Print out each entry without alteration, and keep the pictures out.

* _DATA TO EXAMINE_:
---

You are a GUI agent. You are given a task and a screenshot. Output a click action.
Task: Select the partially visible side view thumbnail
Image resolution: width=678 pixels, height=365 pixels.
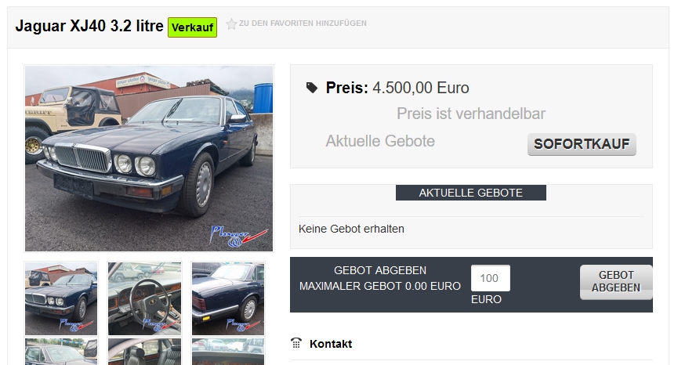[x=61, y=352]
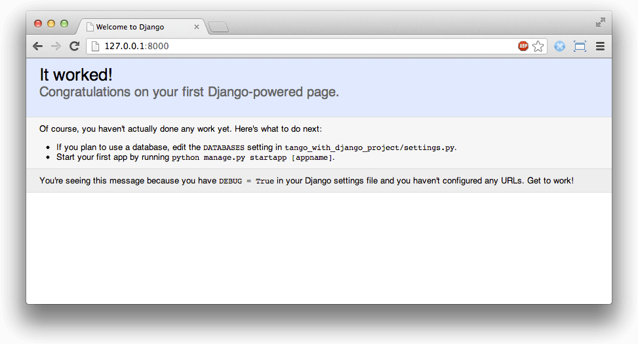
Task: Open the Adblock Plus extension icon
Action: [x=523, y=46]
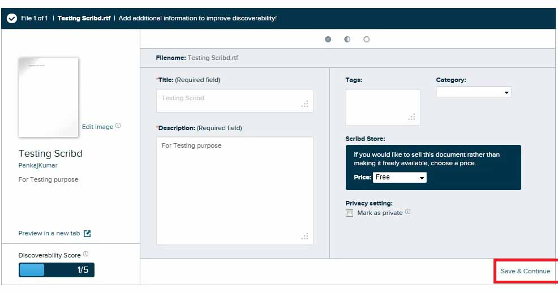Click the Discoverability Score 1/5 progress bar
Viewport: 558px width, 292px height.
point(57,270)
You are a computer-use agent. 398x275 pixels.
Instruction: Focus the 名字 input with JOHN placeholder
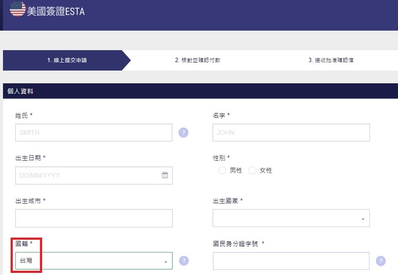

---

* _RESULT_:
You are a GUI agent. You are given a task and a screenshot. Output a click action.
Task: Select the partially visible side view thumbnail
Image resolution: width=678 pixels, height=365 pixels.
[x=61, y=352]
Task: Open the Adblock Plus extension icon
Action: [x=523, y=46]
Click the Discoverability Score 1/5 progress bar
Viewport: 558px width, 292px height.
point(57,270)
You are a computer-use agent. 398x275 pixels.
Instruction: Focus the 名字 input with JOHN placeholder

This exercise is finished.